沈安安都會溫柔的迴應他們:“嗯嗯,早呀。”
“媽媽,你冷不冷,我們都穿長袖了?”豆芽一大早起來,已經穿起了長袖。
沈安安點頭回應:“嗯,是有點,中午咱們出去飯店吃飯好不好,媽媽不想做飯了。小山,你覺得呢?”
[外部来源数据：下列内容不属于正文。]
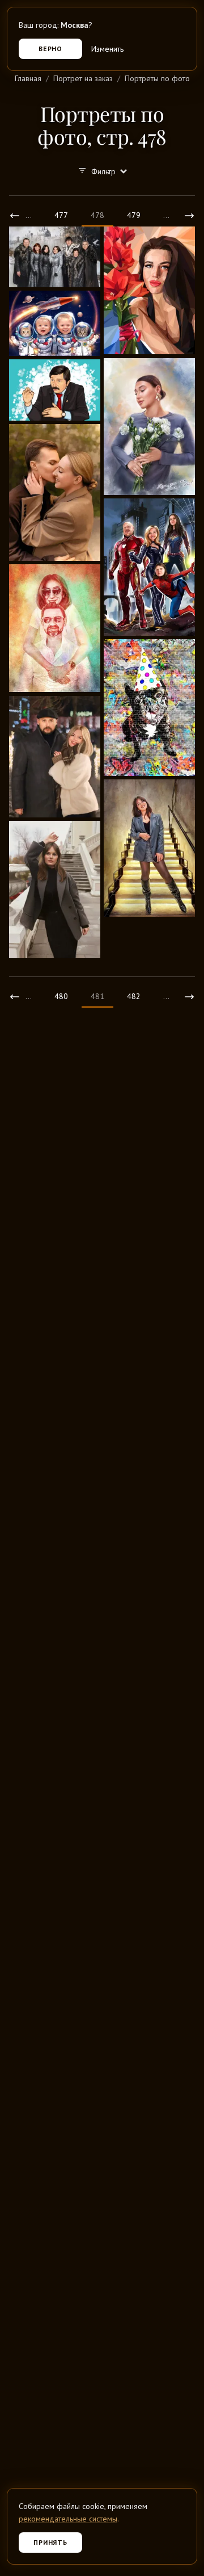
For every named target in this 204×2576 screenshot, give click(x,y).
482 (134, 996)
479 (134, 215)
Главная (28, 78)
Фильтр (103, 171)
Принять (50, 2542)
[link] (14, 215)
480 (61, 996)
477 (61, 215)
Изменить (107, 49)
豆芽想說好的,意識到還有哥哥在,他就先看向哥哥,先徵求哥哥的意見。
“我都可以的嬸嬸。”
“媽媽,我也是。”
小山一回應,豆芽立馬迫不及待的迴應。
沈安安看着豆芽,哥哥的跟屁蟲,作爲媽媽的她對豆芽好像已經失去吸引力。
今天的早餐是饅頭跟小米粥,還有一點蘿蔔乾。
沈安安吃早餐的時候,小山教豆芽寫字。
有些口音不標準的豆芽,會按照自己的想法反駁小山哥哥。
“豆芽,這個字不是這麼寫的,要一筆一劃的寫過去,這個字己的字,要先把裏面的兩筆寫完才能寫下面的這一筆!”小山看着豆芽把口子封完,再加上兩筆,可他看急眼了,“我教過你很多次啦,你要改掉這個毛病。”
小山的聲音着急了。
豆芽愣了一下,把筆遞給小山,弱弱的說:“我忘記了,哥哥你教我,對不起。”
沈安安一臉看戲,這教孩子寫作業的事情,沈安安是一點也幹不來的。
小山原本是要生氣的,看着豆芽這無辜的表情,又心軟了下來。
拿着豆芽的筆,手把手教。
一邊不忘的說:“我教你,看着,這樣寫!”
速度放慢的寫了一個自己中的那個“自”字。
小山又道:“學會了嗎?”
“學會了。”豆芽認真的點頭。
“你寫一個給我看看。”
面對小山哥哥的要求,豆芽抿脣硬着頭皮寫。
差點就要寫作了,好在反應過來,先寫口子裏面的兩筆才寫最後一筆。
豆芽又多寫了幾個。
“你把這個字,把這一頁寫完,下一頁就自己這兩個字,要寫一整頁,晚上我要檢查,不然不給你講故事了。”小山給都有佈置作業。
沈安安挑眉,看着豆芽。
豆芽對媽媽投來求助的目光,他拿着鉛筆,不敢說話。
沈安安也是當做什麼都沒看見,低頭繼續吃飯。
凌斯年讓豆芽寫,沈安安倒是能說兩句,小山教的,她這個嬸嬸可不敢說什麼。
小孩子之間的事情,讓他們自己解決。
“哥哥……”
“不許討價還價,你字都寫不全,要怎麼跟叔叔寫信,你每次都寫那幾個字。”小山的聲音,讓豆芽低頭默默的寫字,不敢說話。
純純的血脈壓制,沈安安也不敢說話。